◆ Task item
Your answer must be the lines from the one holding "You are a GUI" through the final line of the entries below, copied exactly, with no pictures.

· · ·

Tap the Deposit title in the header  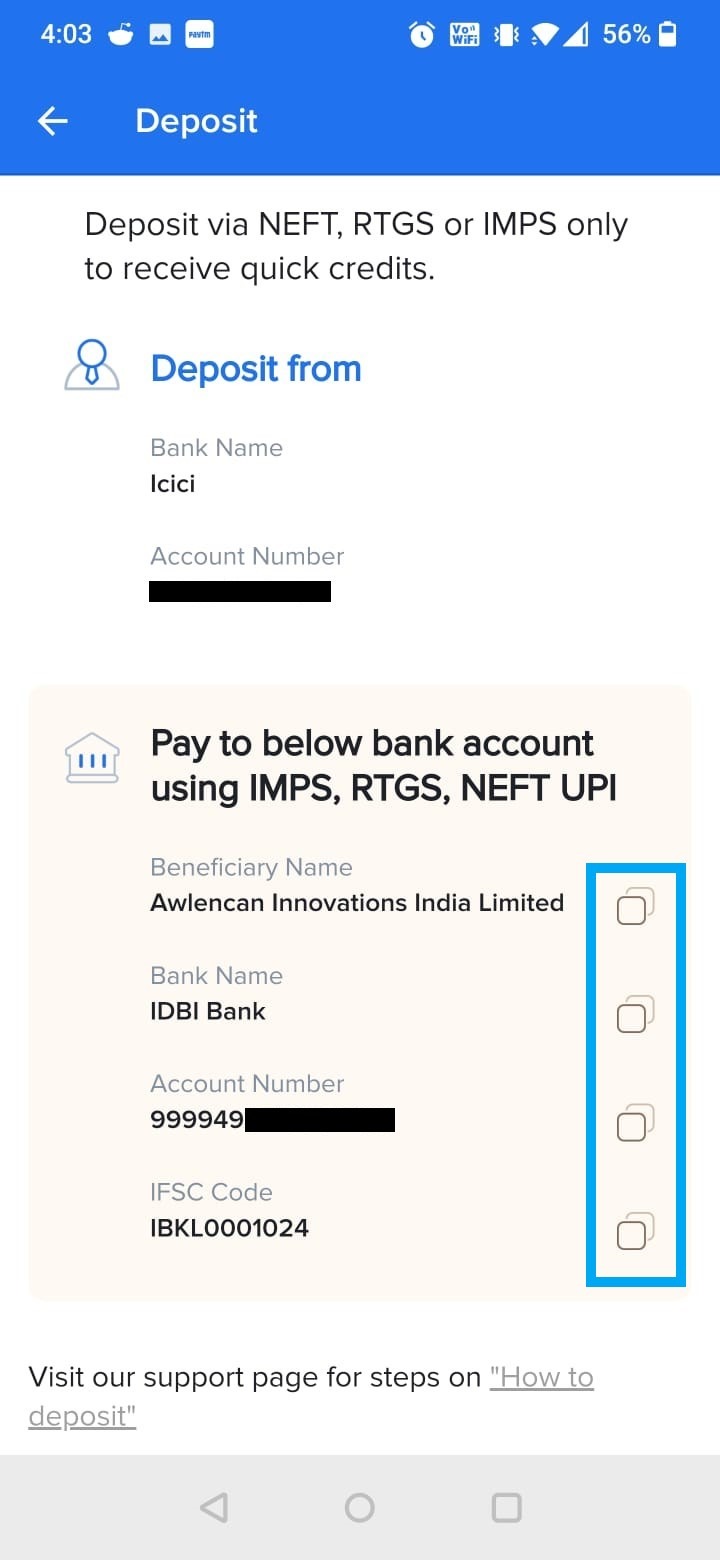[x=196, y=120]
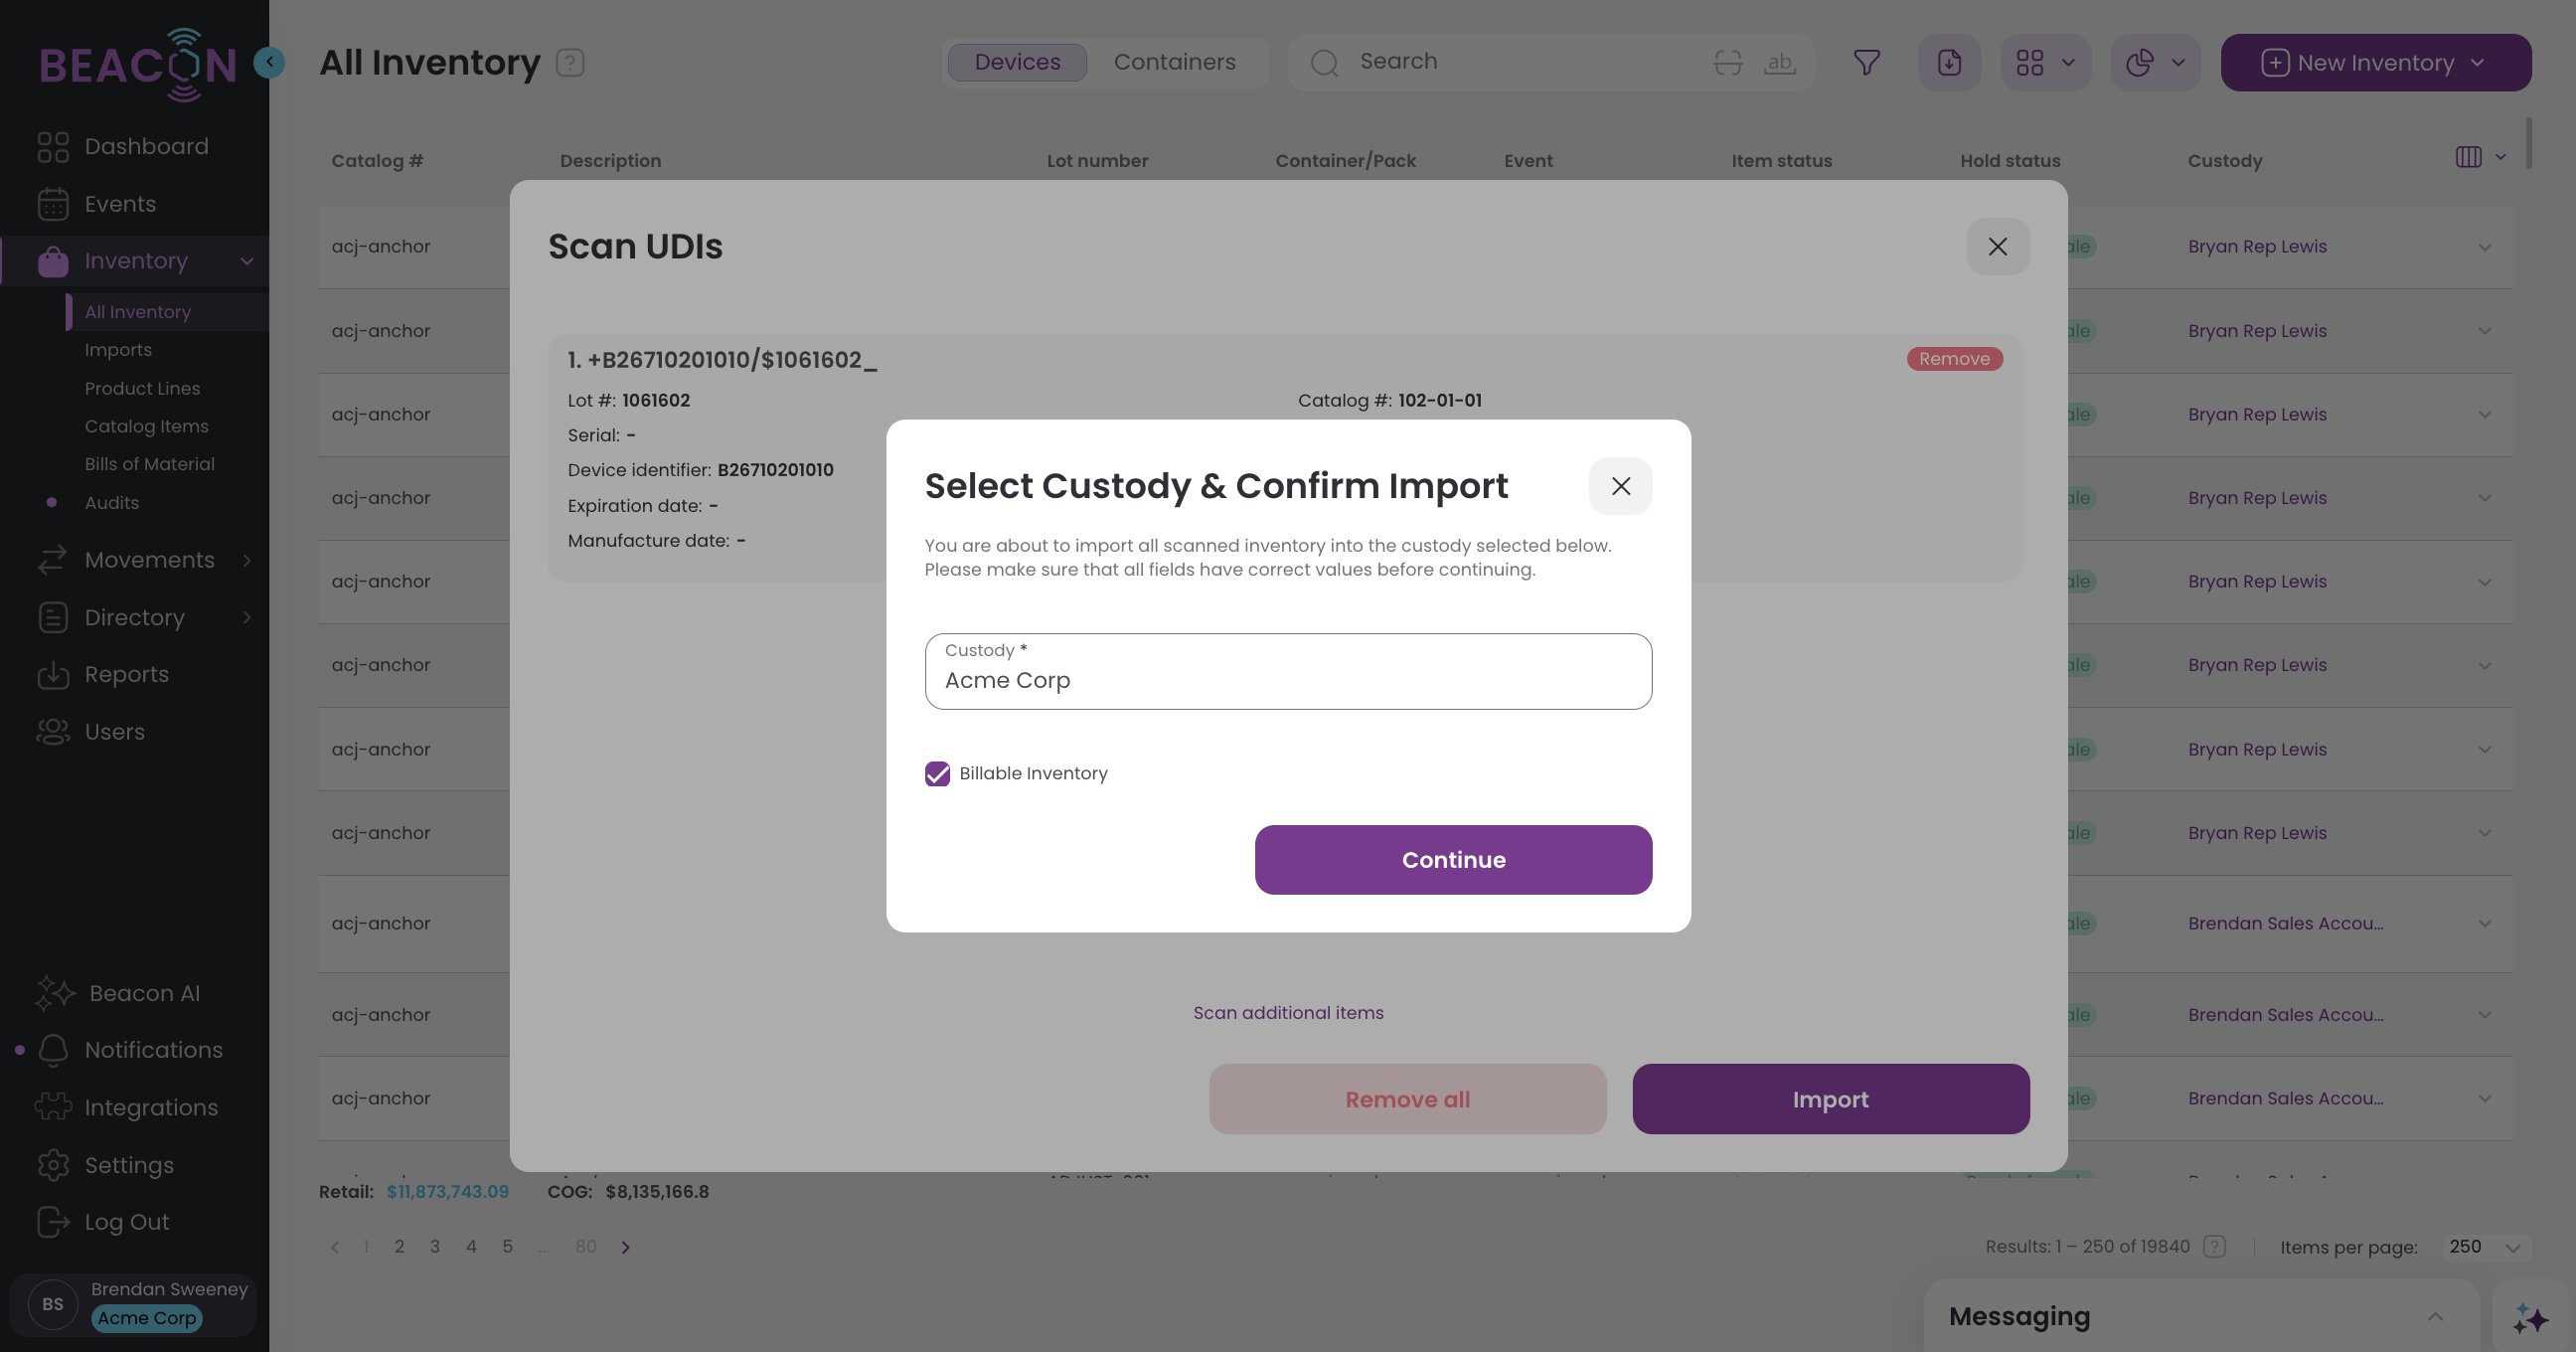This screenshot has width=2576, height=1352.
Task: Click the red Remove badge
Action: (1954, 359)
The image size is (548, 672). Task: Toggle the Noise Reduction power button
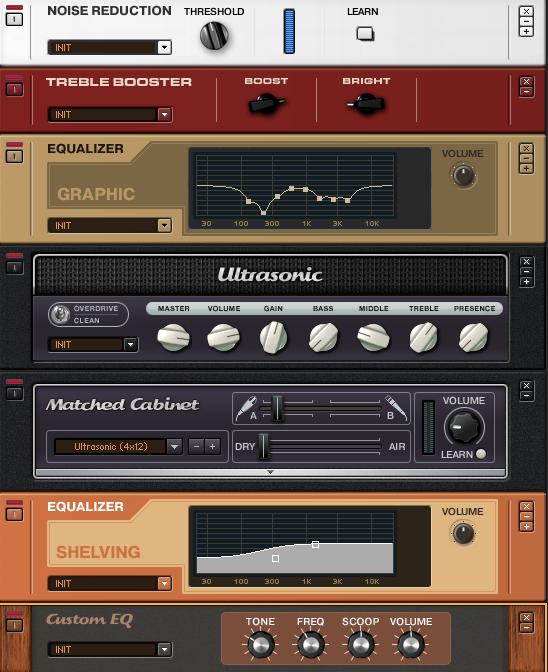pos(14,19)
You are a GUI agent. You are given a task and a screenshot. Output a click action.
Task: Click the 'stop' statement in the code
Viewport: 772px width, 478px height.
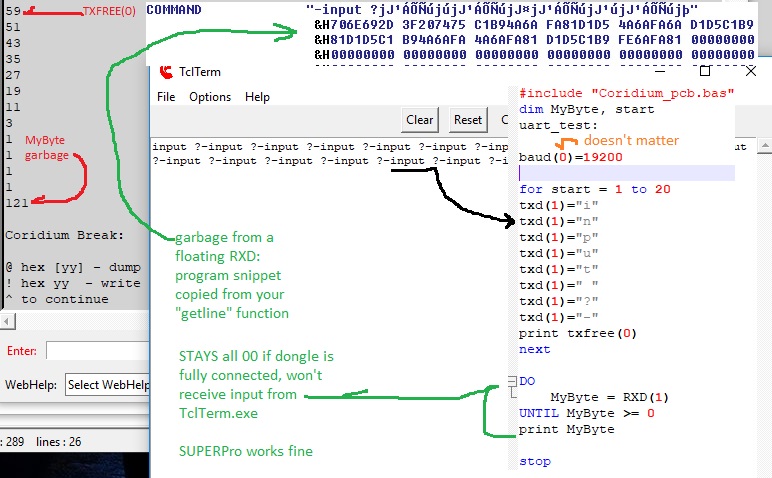click(x=534, y=462)
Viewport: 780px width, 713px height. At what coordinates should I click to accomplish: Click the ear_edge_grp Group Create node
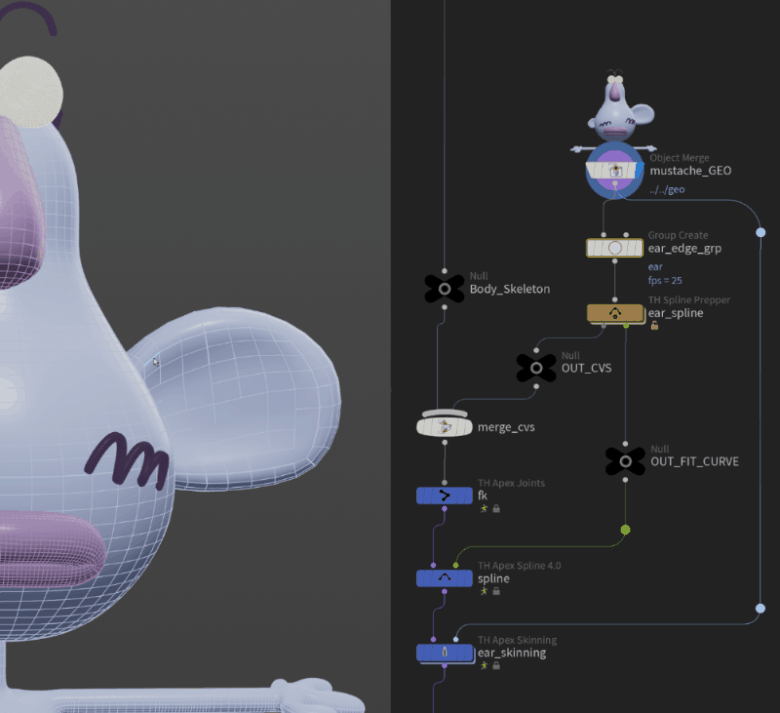(x=615, y=248)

· · ·

◆ Solved problem
You are a GUI agent. You are given a task and a screenshot. Output a click action.
Task: Click the 'stop' statement in the code
Viewport: 772px width, 478px height.
click(x=534, y=462)
Viewport: 780px width, 713px height. At what coordinates should I click to accomplish: Click the ear_edge_grp Group Create node
(x=615, y=248)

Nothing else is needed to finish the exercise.